Потом были разговоры и уговоры. Сначала отец, потом по очереди патеры Антоний и Савицкий о своем — о подвиге для римской церкви. Дала уговорить себя. Поверили, что уговорили. Но сама-то! Ей ли не знать, что возвращение в Польшу смерти равно, понимала, но сомнений да колебании не было вовсе. Мука была. Какая мука — кто поймет! Сперва боярам московским в глаза смотреть не решалась, не от стыда, правда, а от страха за возможный укор, за хмуростью лица пряталась от них. Но когда увидела, что и они все, именитые, ясновельможные, обмана не стыдятся и служат исправно, что чернь стелется под ноги без ропота и оглядки, что, наконец, царство москальское, несомненно, по Божьей воле в прах низвергнуто, под ноги брошено — только подобрать, то кто, как не она, законная царица, всем народом на царство венчанная, в отличие, положим, от боярского ставленника Василия Шуйского — кому, как не ей, подобрать, а тот, кого за глаза царьком тушинским зовут, что ж, патер Савицкий прав, Божья воля не одними чистыми руками вершится, не хуже он и не лучше прочих, через кого закон утверждается и торжествует.

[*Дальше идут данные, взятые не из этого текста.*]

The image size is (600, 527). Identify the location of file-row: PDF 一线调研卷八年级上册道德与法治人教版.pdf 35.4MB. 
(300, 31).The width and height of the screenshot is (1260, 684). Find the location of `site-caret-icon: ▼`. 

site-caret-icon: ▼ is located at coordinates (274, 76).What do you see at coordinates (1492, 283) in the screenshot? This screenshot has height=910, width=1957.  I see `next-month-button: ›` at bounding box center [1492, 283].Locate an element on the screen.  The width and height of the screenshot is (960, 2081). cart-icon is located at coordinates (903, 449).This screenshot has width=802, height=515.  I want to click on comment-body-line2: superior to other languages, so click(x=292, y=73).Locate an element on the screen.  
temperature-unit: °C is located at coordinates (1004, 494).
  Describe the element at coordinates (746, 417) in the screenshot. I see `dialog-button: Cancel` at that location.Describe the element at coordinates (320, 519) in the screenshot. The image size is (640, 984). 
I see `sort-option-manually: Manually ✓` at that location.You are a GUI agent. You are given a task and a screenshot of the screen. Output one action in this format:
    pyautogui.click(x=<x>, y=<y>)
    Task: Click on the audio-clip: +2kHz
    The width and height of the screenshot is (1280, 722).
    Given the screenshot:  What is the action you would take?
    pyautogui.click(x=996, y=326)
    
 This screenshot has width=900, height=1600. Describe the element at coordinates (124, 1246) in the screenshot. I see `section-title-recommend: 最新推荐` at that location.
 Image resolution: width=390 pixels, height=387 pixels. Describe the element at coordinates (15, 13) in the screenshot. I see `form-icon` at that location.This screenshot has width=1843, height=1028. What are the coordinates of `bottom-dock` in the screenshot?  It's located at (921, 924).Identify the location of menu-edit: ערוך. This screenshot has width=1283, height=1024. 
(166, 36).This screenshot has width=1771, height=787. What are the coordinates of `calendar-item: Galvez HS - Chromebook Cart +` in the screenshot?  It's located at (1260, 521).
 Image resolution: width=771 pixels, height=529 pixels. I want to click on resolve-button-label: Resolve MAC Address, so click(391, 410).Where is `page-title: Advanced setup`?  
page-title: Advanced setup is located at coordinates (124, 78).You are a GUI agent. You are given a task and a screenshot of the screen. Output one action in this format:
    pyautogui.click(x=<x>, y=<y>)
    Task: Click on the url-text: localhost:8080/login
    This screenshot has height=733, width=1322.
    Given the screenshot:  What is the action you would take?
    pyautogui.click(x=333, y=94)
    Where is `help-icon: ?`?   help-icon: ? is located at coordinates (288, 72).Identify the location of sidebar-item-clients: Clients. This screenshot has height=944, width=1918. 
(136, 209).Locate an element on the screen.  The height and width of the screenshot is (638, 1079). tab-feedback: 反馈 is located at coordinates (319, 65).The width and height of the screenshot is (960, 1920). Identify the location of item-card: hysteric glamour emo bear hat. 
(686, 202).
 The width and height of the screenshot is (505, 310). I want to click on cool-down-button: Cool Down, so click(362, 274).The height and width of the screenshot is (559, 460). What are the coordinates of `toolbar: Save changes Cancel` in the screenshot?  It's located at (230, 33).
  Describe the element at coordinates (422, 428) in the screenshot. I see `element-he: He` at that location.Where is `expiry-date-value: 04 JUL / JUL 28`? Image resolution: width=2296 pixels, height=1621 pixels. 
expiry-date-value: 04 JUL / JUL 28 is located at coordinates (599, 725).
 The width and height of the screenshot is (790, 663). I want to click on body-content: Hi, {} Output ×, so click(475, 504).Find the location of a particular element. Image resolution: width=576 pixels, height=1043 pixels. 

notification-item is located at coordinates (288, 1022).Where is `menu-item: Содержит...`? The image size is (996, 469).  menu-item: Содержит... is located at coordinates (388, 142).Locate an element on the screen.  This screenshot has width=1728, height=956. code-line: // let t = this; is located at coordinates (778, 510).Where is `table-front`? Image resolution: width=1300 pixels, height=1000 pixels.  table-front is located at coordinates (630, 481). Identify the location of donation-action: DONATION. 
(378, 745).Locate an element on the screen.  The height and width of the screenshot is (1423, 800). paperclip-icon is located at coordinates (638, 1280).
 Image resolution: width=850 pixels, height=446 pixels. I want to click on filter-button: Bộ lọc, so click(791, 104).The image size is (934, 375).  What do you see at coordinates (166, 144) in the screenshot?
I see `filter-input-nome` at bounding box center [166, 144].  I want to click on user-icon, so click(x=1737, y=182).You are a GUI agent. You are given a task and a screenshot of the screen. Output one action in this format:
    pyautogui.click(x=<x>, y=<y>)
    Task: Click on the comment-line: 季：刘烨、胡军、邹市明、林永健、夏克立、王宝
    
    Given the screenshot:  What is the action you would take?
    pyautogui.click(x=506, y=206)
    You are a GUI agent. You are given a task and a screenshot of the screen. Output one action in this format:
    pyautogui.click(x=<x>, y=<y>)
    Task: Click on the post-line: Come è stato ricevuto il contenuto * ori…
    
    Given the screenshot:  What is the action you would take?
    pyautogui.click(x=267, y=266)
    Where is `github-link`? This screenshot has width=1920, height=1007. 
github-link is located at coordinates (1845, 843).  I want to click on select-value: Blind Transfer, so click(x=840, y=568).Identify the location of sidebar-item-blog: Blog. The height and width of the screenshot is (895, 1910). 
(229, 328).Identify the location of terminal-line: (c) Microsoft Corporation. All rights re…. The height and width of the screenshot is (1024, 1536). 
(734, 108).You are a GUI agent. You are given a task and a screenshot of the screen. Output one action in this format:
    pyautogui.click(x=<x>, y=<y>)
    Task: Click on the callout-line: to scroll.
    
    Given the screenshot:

Сколько потом было всего… А Долгорукие? Князь в советниках тушинского царя пребывал вместе с Федором Романовым, с князьями Турениным и Засекиным и боярами прочими. Сын же его незаконнорожденный, фамилию княжескую противоуправно носивший по отцовскому повелению, во многих сечах отличился, а когда отец его изменнически крест Владиславу целовал, от отца-благодетеля отступился, фамилию свою изменил на Долгов, в охране тушинского царя подвизался, да не охранил. С казаками Заруцкого напал на стан касимовских татар, погубивших тушинского царя, в сече сей и потерял правую руку, после того исчез и вот теперь что же, объявился монахом-лазутчиком?
Да, Марина хочет говорить с Никитой Долгоруким с глазу на глаз, и, когда приводят, не узнает она молодца-богатыря, да и как узнать — худ, что оглобля, взгляд угрюм, борода метлой на груди, монашеская рвань еле на плечах держится, кровь на губах распухших запеклась, смотрит на Марину и будто не видит… Но было едва заметное движение костлявых плеч, только намек на поклон, а Марина и этому рада, словно мог вообще не узнать.
— Будешь ли говорить со мной? — спрашивает Марина, отходит в дальний угол, садится на лавку, жестом позволяет ему сесть напротив.